Holla Back Girl - Gwen Stefani
Uh huh,this my shit
All the girls stomp your feet like this
A few times I've been around that track
So it's not just gonna happen like that
'Cause I ain't no holla back girl
I ain't no holla back girl
[2x]
ooh, this my shit , this my shit [x4]
I heard that you were talking shit
And you didn't think that I would hear it
People hear you talking like that, getting everybody fired up
So I'm ready to attack, gonna lead the pack
Gonna get a touchdown, gonna take you out
That's right, put your pom-poms down, getting everybody fired up
A few times I've been around that track
So it´s not just gonna happen like that
'Cause I ain't no holla back girl
I ain't no holla back girl
[2x]
ooh, this my shit , this my shit [x4]
So that's right dude, meet me at the bleachers
No principals, no student-teachers
Both of us wanna be the winner, but there can only be one
So I'm gonna fight, gonna give it my all
Gonna make you fall, gonna sock it to you
That's right, I'm the last one standing, another one bites the dust
A few times I've been around that track
So it´s not just gonna happen like that
'Cause I ain't no holla back girl
I ain't no holla back girl
[2x]
ooh this my shit, this my shit [x4]
let me hear you say this shit is bananas, b-a-n-a-n-a-s
this shit is bananas
b-a-n-a-n-a-s
again, shit is bananas
b-a-n-a-n-a-s
This shit is bananas
B-A-N-A-N-A-S
few times I've been around that track
so it´s not just gonna happen like that
'Cause I ain't no holla back girl
I ain't no holla back girl
[2x]
ooh, this my shit , this my shit 4)x
Reading this song makes me incredibly happy. A retard wrote this, no? My favorite line, aside from all the banana spelling, is the phrase, "thats right, dude".
9 Comments:
I'd never heard that "song" before because I'm out of touch with today's hits, so I downloaded it. That shit IS bananas. Using this and "My Humps" as proof, I think the only thing you need to do to get a hit single today is lazily chant a nonsensical catchphrase over a beat. I'm going to start work on my new hit single, "Bust Those Tasty Banana-Nut Humps," right away.

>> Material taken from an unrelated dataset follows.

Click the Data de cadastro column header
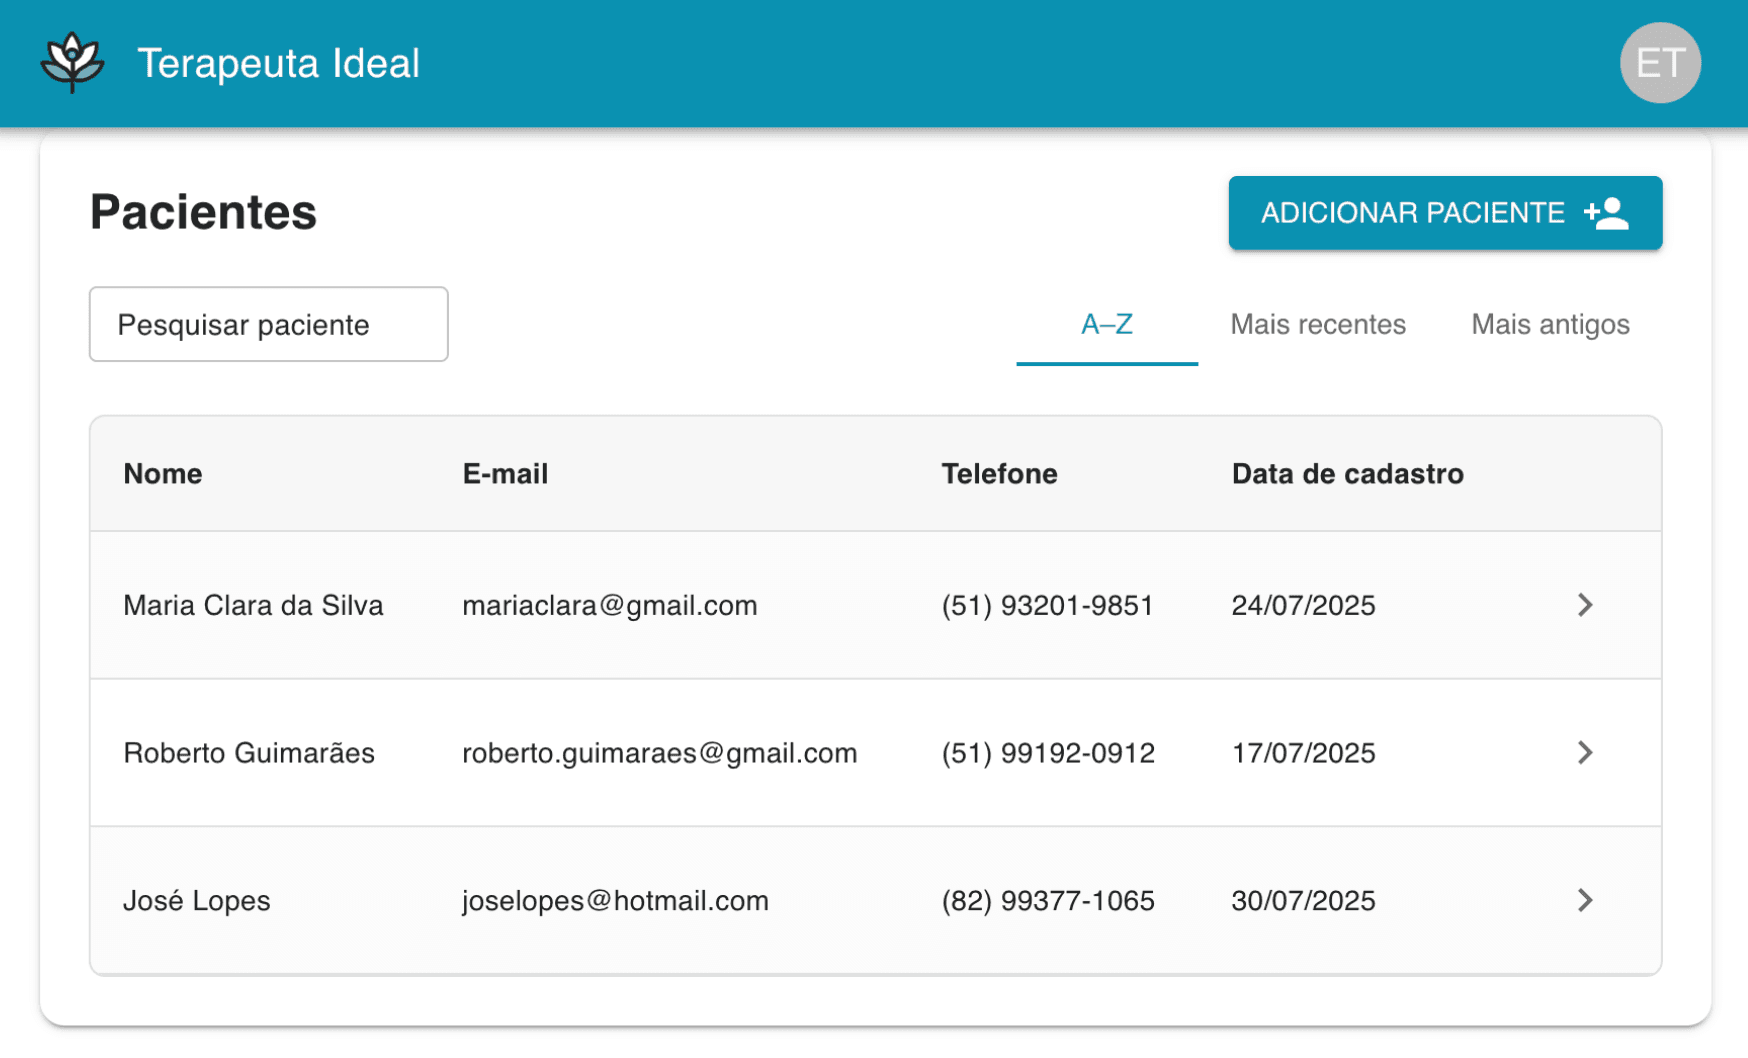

I've heard of this song, but I've never actually heard it. Perhaps Dr. Mystery could make it play on the computer since he knows about that stuff.
I do know about the b-a-n-a-n-a-s chant, though, because when we were in elementary school we would have a school-wide olympic games every four years during the regular olympic games and the whole school was divided up into three teams. My team was the bananas and we would do that chant. I think we came in third, though. I mean bronze.
Bust those tasty Banana-nut Humps!
Bust those tasty Banana-nut Humps!
Give my love noodle "al dante" lumps!
Making milk shakes, and spaghetti-oh's
But never forget-- I don't love them ho's
[repeat above 10 times]
bananas, tacos, and other metaphors
barking like a dog, down on all fours
Put your hands up, dance up, on me
Whoomp, Merry Christmas, I'm a G
Have sex with me. [x4]
Biological didn't bother
I'm a tough single father. [x4]
[Another number 2 hit!]
"have sex with me" and "i'm a tough single father" make me laugh aloud in this lonesome computer lab. i always thought you had a talent for choruses. now i know. shine on, brother. shine on. (silent tear rolls down cheek. proud smile. fade to black.)
I don't just love that hit, I like it!
i heard a song on the radio last night. i don't know what it is called or who sings it, but the chorus is:
L-O!
L-O!
L-O!
L-O-V-E!
spelling and retardation are totally hot this year in music.
update:
i looked up the billboard hot 100 and ashlee simpson has a song at 28 that is called "L.O.V.E."
the title fits as does my disdain.
at 29 is carrie underwood with "jesus, take the wheel."
i thought you might like that.
I'd have to be pretty goddamn drunk to let Jesus take the wheel, because, in case of rapture, I'd be stuck in the passenger seat.
Stuck in the passenger seat, screaming done the highway at 128 MPH (Jesus don't need no speed limits, yo) and just as you are passing back the gnarly, he's gone in a flash of rapture laden light, and you're looking at shrieking oncoming death in casual smears of yellow gristle and broken veins spilling alchol and LSD laced blood. Dude, who the fuck WOULDN'T want to go that way?